Though it might seem inconceivable, we are about to enter the “post-mobile” era of telecommunications. How can that be, you might ask, when virtually all consumers and most enterprises and organizations will use mobile devices and services?
Ubiquity is not enough to denote an “age.” Everyone and every company and organization uses electricity and waste water systems, roads and airplanes. Yet we do not refer to the present age using any of those services.
Instead, it is the “new” developments that give rise to names. And the big new development with 5G is that, to the extent 5G succeeds, it will be because 5G has enabled creation of big new revenue streams from new applications and use cases.
In other words, if 5G succeeds, it will not be on account of new services for smartphones and human users, but because of big new use cases and revenue streams from computers, sensors and applications.
There will be “smartphone” related revenue, as humans using smartphones will start buying 5G network services in place of 4G services. But that is substitution and replacement of existing demand, not “new” customer demand.
That is key, as creation of new value from users other than people is the essential requirement for 5G.
It will come as no surprise to anybody who follows the industry that value in the communications (internet) ecosystem is shifting from access to apps.
Access provider share of the ecosystem profit pool has declined from 58 percent in 2010 to 47 percent in 2015 and is forecast to fall further, to 45 percent in 2018, the World Economic Forum (WEF) says. Among the beneficiaries are digital content creation, distribution and aggregation companies such as Google, Netflix and Facebook.

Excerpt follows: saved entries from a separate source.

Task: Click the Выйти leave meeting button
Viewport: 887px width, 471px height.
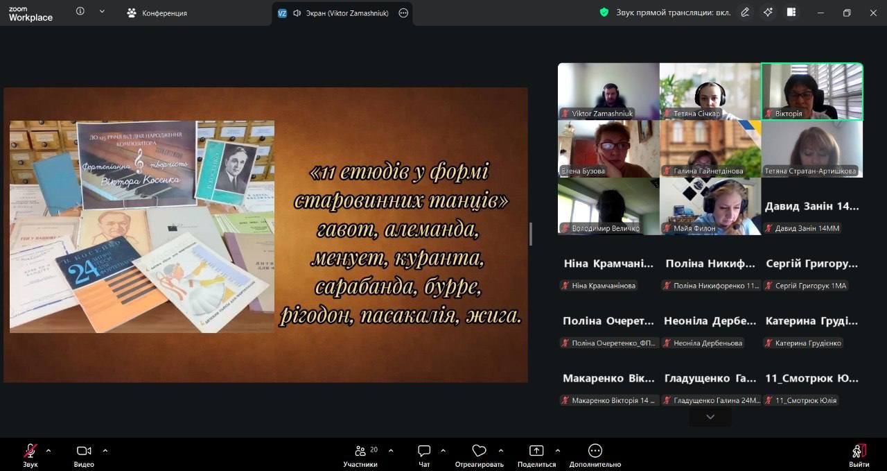Action: [859, 452]
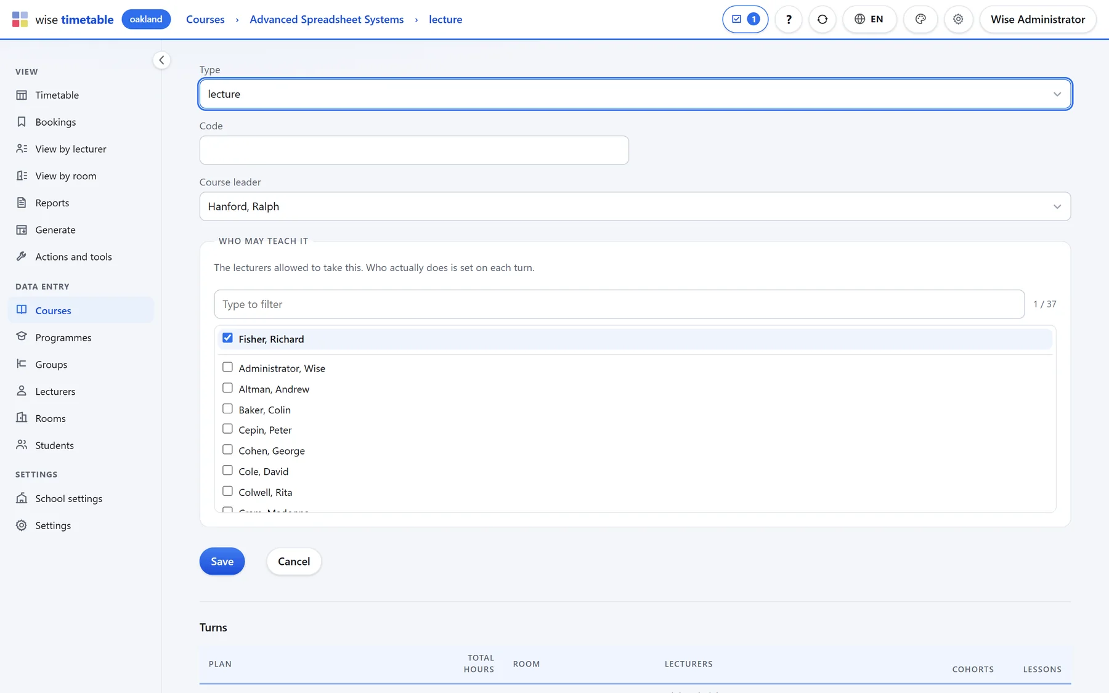Expand the Type lecture dropdown
This screenshot has height=693, width=1109.
click(x=635, y=94)
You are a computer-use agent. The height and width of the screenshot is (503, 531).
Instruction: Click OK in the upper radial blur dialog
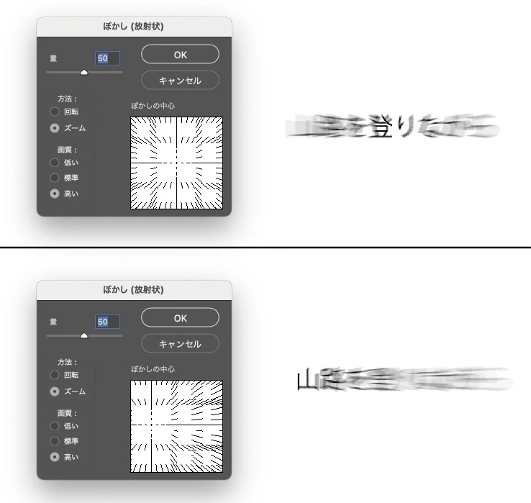(180, 54)
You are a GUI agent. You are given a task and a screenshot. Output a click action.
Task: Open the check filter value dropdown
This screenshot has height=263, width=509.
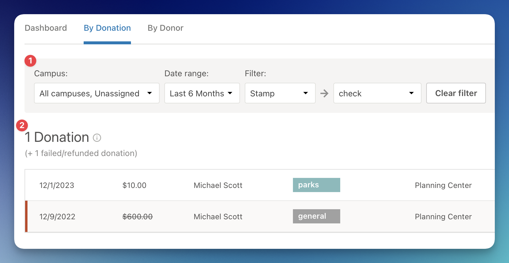pos(377,93)
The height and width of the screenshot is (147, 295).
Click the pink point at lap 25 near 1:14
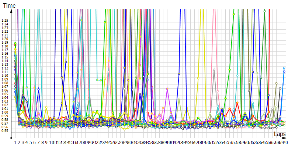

Together with device manufacturers, the combined share of industry profits of these segments (apps and devices) is expected to increase to 40 percent in 2018, up from 29 percent in 2010.
“Telecom players, already lacking OTT businesses in this respect, face a real threat of being left to compete on two inherently contradictory fronts – price and throughput – that could put margins under further pressure,” says the WEF. “Telcos could be left to compete as IP-connectivity pure plays.”
“In the extreme scenario, increasing commoditization of the core offering could see margins drop to the levels of utility companies,” WEF says.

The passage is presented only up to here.